Tutorial: Build a MIDI synthesiser

Table of Contents


This tutorial implements a polyphonic sine wave synthesiser that responds to MIDI input. This makes use of the Synthesiser class and related classes.

Level: Intermediate

Platforms: Windows, macOS, Linux

Classes: Synthesiser, SynthesiserVoice, SynthesiserSound, AudioSource, MidiMessageCollector

Getting started

Note
You should be familiar with handling MIDI input in JUCE and how to generate a sine wave. See Tutorial: Handling MIDI events and Tutorial: Build a sine wave synthesiser.

Download the demo project for this tutorial here: PIP | ZIP. Unzip the project and open it in your IDE.

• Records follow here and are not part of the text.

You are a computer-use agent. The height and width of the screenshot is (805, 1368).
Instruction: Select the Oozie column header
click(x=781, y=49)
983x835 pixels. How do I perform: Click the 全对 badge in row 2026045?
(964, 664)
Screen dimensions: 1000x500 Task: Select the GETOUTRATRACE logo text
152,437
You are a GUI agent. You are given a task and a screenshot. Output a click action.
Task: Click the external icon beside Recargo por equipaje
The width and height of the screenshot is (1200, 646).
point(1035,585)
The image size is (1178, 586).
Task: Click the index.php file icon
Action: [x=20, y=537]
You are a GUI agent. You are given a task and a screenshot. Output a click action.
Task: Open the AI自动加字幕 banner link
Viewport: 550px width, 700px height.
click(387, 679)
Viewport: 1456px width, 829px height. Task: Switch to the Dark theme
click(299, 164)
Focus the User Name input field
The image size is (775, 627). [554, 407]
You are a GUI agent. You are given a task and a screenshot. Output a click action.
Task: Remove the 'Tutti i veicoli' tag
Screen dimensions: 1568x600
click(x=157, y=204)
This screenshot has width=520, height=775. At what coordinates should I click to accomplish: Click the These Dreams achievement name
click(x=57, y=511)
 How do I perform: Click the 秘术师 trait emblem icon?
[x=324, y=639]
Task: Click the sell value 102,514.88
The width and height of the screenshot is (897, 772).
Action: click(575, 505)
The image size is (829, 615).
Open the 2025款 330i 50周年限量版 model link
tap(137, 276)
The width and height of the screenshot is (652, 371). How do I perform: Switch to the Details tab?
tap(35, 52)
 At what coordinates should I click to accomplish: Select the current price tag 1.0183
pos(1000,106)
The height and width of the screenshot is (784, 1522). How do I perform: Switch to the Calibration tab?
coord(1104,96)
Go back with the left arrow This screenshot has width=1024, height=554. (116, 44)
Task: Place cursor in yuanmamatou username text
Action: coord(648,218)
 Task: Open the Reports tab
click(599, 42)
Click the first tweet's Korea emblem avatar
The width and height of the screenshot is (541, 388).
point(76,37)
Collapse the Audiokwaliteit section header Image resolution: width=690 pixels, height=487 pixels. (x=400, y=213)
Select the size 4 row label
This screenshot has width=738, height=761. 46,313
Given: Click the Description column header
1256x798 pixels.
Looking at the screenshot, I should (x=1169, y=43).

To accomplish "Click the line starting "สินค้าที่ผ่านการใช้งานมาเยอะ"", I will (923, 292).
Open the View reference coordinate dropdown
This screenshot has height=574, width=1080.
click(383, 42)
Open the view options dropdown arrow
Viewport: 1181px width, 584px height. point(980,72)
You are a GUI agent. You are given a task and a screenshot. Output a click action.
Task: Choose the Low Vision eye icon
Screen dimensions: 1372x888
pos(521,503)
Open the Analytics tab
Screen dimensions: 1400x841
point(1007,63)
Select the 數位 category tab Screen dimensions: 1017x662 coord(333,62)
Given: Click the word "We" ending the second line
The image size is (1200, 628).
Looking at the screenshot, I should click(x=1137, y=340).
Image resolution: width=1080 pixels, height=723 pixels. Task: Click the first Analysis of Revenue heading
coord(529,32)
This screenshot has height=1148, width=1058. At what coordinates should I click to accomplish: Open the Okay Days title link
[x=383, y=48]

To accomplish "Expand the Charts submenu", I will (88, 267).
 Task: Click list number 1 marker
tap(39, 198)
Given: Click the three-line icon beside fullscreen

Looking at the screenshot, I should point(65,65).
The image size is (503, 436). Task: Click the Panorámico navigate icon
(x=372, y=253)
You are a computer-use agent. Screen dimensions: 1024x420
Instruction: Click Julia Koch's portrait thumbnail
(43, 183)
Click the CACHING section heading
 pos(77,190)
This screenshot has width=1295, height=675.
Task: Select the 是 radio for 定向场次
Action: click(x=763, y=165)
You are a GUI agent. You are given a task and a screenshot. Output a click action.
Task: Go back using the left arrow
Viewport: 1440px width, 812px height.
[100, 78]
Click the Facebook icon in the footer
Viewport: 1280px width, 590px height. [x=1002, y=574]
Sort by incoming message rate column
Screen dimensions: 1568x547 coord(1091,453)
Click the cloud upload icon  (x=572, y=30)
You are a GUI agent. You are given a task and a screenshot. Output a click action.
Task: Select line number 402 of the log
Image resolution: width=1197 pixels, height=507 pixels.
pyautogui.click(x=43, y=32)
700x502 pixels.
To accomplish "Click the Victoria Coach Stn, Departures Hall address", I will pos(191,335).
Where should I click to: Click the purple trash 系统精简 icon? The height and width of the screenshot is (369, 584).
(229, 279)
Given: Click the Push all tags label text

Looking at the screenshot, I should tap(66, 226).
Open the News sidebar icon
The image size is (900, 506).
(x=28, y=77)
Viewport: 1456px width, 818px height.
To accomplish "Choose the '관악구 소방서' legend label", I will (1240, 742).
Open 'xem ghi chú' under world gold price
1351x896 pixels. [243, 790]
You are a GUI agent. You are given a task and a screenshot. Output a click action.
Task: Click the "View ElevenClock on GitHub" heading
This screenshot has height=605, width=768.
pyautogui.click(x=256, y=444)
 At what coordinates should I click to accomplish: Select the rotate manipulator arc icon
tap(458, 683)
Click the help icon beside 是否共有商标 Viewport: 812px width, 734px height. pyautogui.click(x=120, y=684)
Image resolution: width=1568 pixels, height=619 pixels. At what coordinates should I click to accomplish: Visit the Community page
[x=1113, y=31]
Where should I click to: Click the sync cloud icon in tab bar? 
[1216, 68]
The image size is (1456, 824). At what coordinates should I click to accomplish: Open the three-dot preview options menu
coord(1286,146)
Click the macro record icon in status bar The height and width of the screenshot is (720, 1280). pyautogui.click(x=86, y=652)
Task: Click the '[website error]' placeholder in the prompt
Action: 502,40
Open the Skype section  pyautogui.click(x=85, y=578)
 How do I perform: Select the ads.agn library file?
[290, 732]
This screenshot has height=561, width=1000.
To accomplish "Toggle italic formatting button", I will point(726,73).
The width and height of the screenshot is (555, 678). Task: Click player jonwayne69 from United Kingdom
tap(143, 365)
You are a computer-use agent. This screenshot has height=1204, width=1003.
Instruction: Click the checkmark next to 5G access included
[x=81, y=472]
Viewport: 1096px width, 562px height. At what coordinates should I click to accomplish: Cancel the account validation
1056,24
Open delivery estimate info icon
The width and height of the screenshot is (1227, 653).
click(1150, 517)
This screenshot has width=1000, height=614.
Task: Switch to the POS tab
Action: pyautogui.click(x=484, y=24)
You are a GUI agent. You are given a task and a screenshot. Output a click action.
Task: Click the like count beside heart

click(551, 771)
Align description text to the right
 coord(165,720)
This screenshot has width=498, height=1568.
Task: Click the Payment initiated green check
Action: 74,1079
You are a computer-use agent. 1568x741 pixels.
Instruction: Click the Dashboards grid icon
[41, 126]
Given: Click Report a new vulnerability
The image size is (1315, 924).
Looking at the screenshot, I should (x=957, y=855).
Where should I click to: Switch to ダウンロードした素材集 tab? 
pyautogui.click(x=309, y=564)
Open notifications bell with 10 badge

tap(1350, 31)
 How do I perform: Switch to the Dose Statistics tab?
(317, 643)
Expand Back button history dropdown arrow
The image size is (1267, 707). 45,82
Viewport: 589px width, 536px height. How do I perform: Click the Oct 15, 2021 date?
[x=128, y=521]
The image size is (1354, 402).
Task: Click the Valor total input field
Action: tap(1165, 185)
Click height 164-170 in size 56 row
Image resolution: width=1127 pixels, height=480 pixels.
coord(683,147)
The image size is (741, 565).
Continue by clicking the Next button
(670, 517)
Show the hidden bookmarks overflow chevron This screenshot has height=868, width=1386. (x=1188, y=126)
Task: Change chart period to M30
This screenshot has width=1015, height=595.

If you need help with this step, see Tutorial: Projucer Part 1: Getting started with the Projucer.

The demo project

The demo project presents an on-screen keyboard that can be used to play a simple sine wave synthesiser.

tutorial_synth_using_midi_input_screenshot1.png
The application window containing a MidiKeyboardComponent

Using keys on the computer keyboard the on-screen keyboard can be controlled (using keys A, S, D, F and so on to control musical notes C, D, E, F and so on). This allows you to play the synthesiser polyphonically.

The Synthesiser class

This tutorial makes use of the JUCE Synthesiser class to implement a polyphonic synthesiser. This shows you all the basic elements needed to customise the synthesiser with your own sounds in your own applications. There are various classes needed to get this to work and in addition to our standard MainContentComponent class, these are:

Setting up the keyboard

Our MainContentComponent class contains the following data members.

SynthAudioSource synthAudioSource;
MidiKeyboardState keyboardState;
MidiKeyboardComponent keyboardComponent;

The synthAudioSource and keyboardComponent members are initialised in the MainContentComponent constructor.

MainContentComponent()
: synthAudioSource (keyboardState),
keyboardComponent (keyboardState, MidiKeyboardComponent::horizontalKeyboard)
{
addAndMakeVisible (keyboardComponent);
setAudioChannels (0, 2);
setSize (600, 160);
startTimer (400);
}

See Tutorial: Handling MIDI events for more information on the MidiKeyboardComponent class.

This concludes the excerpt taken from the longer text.